“Child support system imperfect but essential”
By Jim DeBrosse
The Dayton Daily News’ Police Blotter recently featured an item about a 29-year-old man arrested at a local Wal-Mart for ringing up $183.07 worth of items in a self-checkout lane for the bargain price of $37.15.
Asked by police why he tried to sneak the items through, the suspect answered, “This child support is killing me.”
After deductions on his Pizza Hut paycheck, he told police, he has less than $100 to live on for the next two weeks.
I have no doubt that child support takes a painful bite out of this young man’s income.
But I have news for him: If he were in custody of his children and paying all their expenses himself, he wouldn’t be doing much better.As both a father and the beneficiary of child support payments, Mr. Mom can see both sides of this story.
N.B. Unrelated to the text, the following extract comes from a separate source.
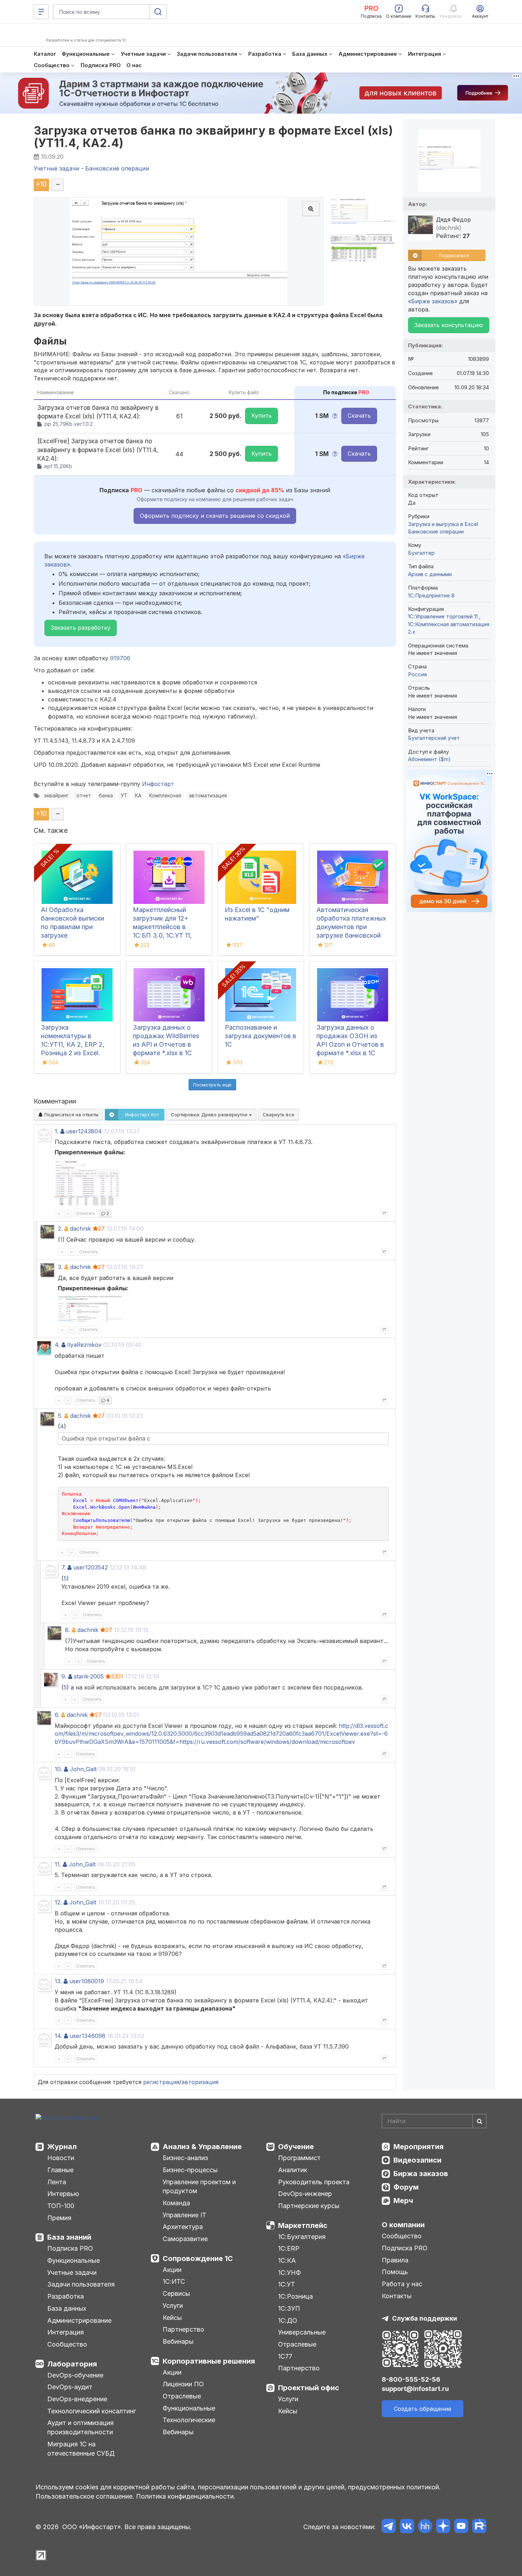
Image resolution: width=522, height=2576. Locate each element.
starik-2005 (89, 1676)
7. (63, 1567)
Child support can be a huge financial burden for the payor, especially if he or she is working at a minimum wage job and trying to sustain a separate household.
And if you’re the parent who has only part-time custody of your kids (and truly want more time with them), losing that money with every paycheck must be infuriating, and even more so if your ex is remarried and has another income.
But to my way of thinking, it’s better that the payor suffer than the children. The payor’s kids didn’t ask to be brought into this world. They didn’t ask for their parents to live apart. And they didn’t ask their father to work a minimum wage job.
To be sure, the child support enforcement system is not perfect. But I dread to think what kind of world our children would live in without it.
Forty percent of the children in Montgomery County alone — more than 58,000 — rely on child support from a noncustodial parent to help feed, clothe and shelter them.
And believe me, those basics are about all it pays for, because the support formula doesn’t include the cost of “extras” like music lessons, athletic fees and equipment, computers and Internet access, cell phones and the other modern amenities that children consider necessities these days.
I’m not without sympathy for this young man’s plight.
But I have more sympathy for the single mother working two or three jobs without benefit of child support, and even more sympathy for the children doomed to live in such a household.